First, it’s important to note that there are more than 1,000 DCFC stations in California and more than 2,500 individual kiosks or dispensers.
Caltrans’ 30-30 program has installed only a limited number of stations, many with only one kiosk. There are four kiosks at the southbound I-5 station in Lebec and there are dual kiosks here in District 6 in the southern San Joaquin Valley.
The goal of the 30-30 program was to install stations at roadside rest areas and at district maintenance stations. As such, the number is limited relative to the commercial stations and the free stations offered by various auto dealers.

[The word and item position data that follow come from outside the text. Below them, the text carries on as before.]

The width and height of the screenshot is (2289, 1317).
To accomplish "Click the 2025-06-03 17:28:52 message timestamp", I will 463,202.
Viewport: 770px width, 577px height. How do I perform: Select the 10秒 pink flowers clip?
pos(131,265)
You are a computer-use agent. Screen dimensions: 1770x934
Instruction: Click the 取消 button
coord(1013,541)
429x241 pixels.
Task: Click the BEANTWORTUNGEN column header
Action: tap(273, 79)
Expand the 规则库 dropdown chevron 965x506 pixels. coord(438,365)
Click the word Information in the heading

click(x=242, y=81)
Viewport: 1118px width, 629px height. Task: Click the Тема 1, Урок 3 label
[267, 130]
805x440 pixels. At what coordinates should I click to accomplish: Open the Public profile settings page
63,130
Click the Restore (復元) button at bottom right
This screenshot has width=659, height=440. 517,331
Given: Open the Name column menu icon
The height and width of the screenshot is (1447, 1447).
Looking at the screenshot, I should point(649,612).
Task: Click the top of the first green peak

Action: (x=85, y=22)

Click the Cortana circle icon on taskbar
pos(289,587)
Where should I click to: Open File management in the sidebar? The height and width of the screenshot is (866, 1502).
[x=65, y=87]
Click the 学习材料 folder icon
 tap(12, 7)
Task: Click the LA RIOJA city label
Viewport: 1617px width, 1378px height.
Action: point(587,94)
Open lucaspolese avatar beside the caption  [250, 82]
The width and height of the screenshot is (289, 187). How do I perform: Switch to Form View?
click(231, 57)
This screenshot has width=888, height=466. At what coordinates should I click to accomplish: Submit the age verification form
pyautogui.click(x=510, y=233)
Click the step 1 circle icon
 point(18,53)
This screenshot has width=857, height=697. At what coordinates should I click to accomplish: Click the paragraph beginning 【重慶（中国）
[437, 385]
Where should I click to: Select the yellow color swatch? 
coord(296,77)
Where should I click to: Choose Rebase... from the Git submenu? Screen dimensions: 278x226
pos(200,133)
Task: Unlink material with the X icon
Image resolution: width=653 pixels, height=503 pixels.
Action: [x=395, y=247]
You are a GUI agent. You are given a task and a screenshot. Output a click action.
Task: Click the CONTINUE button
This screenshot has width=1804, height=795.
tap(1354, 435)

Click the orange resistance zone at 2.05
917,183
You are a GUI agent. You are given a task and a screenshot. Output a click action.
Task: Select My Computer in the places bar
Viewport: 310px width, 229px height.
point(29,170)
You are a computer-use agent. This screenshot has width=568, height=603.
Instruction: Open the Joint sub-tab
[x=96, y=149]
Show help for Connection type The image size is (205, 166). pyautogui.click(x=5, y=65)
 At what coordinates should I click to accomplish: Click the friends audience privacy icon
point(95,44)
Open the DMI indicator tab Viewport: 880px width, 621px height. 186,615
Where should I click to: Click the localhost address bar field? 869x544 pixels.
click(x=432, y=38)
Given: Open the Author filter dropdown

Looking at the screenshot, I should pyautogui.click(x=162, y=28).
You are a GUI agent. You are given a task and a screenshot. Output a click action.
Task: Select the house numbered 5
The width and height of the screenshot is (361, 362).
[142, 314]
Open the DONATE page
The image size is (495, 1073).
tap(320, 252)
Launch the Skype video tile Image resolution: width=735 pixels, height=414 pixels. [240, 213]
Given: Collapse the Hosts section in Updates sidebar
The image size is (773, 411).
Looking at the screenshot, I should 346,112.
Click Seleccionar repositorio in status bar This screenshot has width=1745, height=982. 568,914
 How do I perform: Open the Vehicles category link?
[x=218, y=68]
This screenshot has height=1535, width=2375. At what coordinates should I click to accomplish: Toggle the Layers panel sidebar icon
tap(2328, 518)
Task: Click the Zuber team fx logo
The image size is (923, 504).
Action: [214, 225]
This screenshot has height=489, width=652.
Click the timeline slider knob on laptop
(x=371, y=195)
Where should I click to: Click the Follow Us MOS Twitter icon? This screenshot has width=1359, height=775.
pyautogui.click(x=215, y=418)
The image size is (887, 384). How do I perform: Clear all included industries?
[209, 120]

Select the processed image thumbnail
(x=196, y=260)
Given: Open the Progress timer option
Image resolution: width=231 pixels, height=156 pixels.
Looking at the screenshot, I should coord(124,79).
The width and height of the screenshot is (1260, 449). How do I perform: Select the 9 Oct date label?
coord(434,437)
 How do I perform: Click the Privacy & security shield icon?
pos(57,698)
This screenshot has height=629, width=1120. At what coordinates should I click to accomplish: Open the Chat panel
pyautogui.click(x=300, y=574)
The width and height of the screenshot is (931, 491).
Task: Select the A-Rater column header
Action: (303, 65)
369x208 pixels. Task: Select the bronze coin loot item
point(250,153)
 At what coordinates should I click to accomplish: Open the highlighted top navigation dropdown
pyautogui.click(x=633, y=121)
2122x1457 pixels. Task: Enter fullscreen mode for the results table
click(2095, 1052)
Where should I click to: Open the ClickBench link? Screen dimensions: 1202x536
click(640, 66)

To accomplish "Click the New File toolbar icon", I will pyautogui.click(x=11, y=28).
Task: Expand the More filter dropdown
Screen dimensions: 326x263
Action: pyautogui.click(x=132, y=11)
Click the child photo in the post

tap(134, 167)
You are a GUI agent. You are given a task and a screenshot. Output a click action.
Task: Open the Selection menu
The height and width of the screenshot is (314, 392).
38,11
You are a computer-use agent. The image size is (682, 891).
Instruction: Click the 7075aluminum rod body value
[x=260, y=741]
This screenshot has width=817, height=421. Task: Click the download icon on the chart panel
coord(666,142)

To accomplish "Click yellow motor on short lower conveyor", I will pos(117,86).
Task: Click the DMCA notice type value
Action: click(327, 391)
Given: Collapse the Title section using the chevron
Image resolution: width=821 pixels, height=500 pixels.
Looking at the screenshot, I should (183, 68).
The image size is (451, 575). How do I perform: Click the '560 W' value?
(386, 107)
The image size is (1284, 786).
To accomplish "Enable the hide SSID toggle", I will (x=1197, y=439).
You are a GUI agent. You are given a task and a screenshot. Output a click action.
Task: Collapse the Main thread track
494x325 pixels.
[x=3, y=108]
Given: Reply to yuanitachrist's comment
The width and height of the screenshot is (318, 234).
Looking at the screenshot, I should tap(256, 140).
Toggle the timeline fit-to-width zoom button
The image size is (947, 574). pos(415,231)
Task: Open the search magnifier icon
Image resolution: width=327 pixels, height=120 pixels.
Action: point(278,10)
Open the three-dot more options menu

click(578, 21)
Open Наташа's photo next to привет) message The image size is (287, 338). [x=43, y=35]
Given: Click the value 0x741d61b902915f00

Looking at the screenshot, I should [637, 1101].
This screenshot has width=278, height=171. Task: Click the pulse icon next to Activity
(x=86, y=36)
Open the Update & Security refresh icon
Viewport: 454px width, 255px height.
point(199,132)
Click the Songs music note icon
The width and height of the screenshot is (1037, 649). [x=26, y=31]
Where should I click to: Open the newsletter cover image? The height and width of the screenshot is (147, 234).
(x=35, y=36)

Some Caltrans’ stations are solar powered. Consequently, the batteries used for the station may be exhausted when you arrive to charge. The station’s power may be throttled as well. The Caltrans’ Camp Robert stations on northbound and southbound Hwy 101 are both limited to 30 kW.
Nevertheless, it’s useful to know how to find the Caltrans and other free chargers before you head out.
Go to Plugshare.
Go to Filters.
Go to Location Filters, uncheck those that require payment. This will give you all the free stations, including those operated by Caltrans.
From the reviews I’ve read, Caltrans has been getting high marks from users for the reliability and convenience of their stations.
How long the stations will remain free is unknown. Caltrans was limited by regulations established by Congress and the Federal Highway Administration more than 50 years ago during the build out of the interstate highway system. These regulations, urged at the behest of the restaurant industry, could be changed by Congress when—or if—it revisits EV incentives as part of the infrastructure bills now moving, glacially, in Washington.